Israelis say they are not prepared to take the risk – and they are widely believed to be behind two explosions at Iran’s nuclear facilities in Natanz, both aimed at centrifuges, the giant machines that spin at supersonic speeds, enriching uranium.
For their part, the Iranians have said they have no intention of changing the terms of the deal in a way that would limit its production even further. As Mr. Raisi and other candidates insisted during the campaign, they would also not agree to limit their missile capabilities, or their support for Syrian President Bashar al-Assad, the Shiite militias in Iraq or Hamas. , a militant group that relies heavily on support from Iran’s Islamic Revolutionary Guard Corps.
And this is Mr Biden’s vulnerability: if he can only restore the old deal, but does not get more concessions, he will expose himself to criticism that he has put back in place a deal that does not. has not resolved the thorny issues with Iran.

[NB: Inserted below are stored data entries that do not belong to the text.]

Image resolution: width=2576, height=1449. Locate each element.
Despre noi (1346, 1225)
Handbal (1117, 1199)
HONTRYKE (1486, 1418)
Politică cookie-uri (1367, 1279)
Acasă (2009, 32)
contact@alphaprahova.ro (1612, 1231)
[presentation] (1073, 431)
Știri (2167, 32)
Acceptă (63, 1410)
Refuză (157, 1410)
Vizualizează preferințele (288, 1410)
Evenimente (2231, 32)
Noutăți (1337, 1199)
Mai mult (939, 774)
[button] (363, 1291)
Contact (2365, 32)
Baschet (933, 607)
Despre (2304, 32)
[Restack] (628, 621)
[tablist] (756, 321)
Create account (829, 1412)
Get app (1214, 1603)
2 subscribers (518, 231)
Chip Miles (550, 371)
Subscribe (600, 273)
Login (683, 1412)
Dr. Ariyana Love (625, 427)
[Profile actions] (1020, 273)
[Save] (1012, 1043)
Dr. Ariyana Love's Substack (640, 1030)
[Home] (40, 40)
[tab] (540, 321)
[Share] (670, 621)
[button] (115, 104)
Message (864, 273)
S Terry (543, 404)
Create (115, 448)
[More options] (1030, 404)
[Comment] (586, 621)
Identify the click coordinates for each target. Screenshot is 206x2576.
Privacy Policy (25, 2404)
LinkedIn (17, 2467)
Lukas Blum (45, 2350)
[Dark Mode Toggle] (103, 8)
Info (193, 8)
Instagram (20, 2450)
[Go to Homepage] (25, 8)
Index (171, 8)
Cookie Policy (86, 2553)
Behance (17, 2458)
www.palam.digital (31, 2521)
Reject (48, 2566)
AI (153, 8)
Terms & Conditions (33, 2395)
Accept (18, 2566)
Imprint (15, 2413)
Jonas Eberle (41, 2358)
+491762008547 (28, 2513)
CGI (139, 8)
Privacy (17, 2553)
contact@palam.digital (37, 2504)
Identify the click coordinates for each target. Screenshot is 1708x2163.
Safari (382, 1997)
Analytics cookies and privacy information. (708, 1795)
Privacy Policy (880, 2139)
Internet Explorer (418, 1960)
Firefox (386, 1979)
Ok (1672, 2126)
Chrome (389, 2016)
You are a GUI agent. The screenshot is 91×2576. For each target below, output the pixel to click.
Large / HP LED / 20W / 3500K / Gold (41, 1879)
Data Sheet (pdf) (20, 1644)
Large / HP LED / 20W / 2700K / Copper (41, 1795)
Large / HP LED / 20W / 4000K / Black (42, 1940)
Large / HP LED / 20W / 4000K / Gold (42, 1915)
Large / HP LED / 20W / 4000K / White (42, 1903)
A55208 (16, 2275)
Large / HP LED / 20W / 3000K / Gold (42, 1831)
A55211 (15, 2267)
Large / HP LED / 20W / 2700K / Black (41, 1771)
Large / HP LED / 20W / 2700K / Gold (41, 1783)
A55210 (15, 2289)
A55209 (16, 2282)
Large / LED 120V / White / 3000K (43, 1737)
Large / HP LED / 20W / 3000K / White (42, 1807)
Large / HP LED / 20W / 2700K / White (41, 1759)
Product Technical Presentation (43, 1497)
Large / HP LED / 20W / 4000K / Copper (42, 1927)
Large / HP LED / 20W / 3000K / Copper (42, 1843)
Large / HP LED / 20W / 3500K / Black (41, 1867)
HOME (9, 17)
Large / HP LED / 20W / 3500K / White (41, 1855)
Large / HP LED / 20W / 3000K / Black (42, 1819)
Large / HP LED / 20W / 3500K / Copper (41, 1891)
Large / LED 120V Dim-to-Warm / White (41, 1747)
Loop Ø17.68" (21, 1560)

Mr. Raisi’s new government has its own talking points: If Mr. Trump could walk away from the deal in 2018, what would stop a new president from doing the same in, say, 2025?
“They know this is the weak point of the American argument,” Nasr said. âBecause a Nikki Haley or a Pompeo could come back and give it all up,â he said of potential 2024 Republican presidential candidates.
Iranian Foreign Ministry spokesman Saeed Khatibzadeh recently told a Clubhouse panel that Friday’s presidential election in Iran will not derail negotiations.
âIn general, our foreign policy is based on continuity rather than change – even with a change of administration,â he said.
But he also clarified in response to a question from the New York Times that Iran “will not do anything” beyond the existing deal. âWe have no new commitments. A new negotiation is not part of our mandate. We are focused on continuing âthe 2015 agreement,â no more and no less â.